Trysh Travis

 

On her book The Language of the Heart: A Cultural History of the Recovery Movement from Alcoholics Anonymous to Oprah Winfrey

Cover Interview of January 26, 2010

In a nutshell

My book is about that loosely defined cultural phenomenon known as “the recovery movement”—an agglomeration of self-help groups and practices that have grown out of Alcoholics Anonymous since its founding in 1935.  Although most people know someone who is or has been “in recovery,” most people are also a little vague about what that means.  That vagueness has allowed critics—both conservative and progressive—to caricature the recovery movement as narcissistic, banal, and apolitical.  The Language of the Heart is intended to show that recovery is a diverse and evolving phenomenon whose complex history reflects the shifting ideas about gender and power that characterize contemporary America.

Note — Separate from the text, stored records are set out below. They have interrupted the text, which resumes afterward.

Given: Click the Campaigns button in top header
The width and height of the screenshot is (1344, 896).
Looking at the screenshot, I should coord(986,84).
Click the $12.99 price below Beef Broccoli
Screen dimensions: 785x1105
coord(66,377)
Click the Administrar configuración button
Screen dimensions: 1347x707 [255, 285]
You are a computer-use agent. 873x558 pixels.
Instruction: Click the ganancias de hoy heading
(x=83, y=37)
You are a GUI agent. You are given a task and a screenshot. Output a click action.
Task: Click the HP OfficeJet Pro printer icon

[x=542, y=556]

I’ve used recovery’s print culture to narrate the story of its evolution from AA—which began as an alcohol-focused, evangelical Christian, and resolutely masculine sub-culture—to Oprah Winfrey, a self-proclaimed “food addict” and survivor of childhood sexual abuse who espouses a healing metaphysical spirituality to millions of women around the globe. Most recovery publications come from the margins of polite print culture.  Rather than the products of professionally credentialed authors writing in the pages of esteemed journals, many of recovery’s central ideas appeared first in obscure pamphlets, self-published tracts, and the textbooks of the addiction treatment industry.  None of these are usually considered “serious” literature.  But both the writing and the reading of such materials is an extremely serious matter for many recovering people.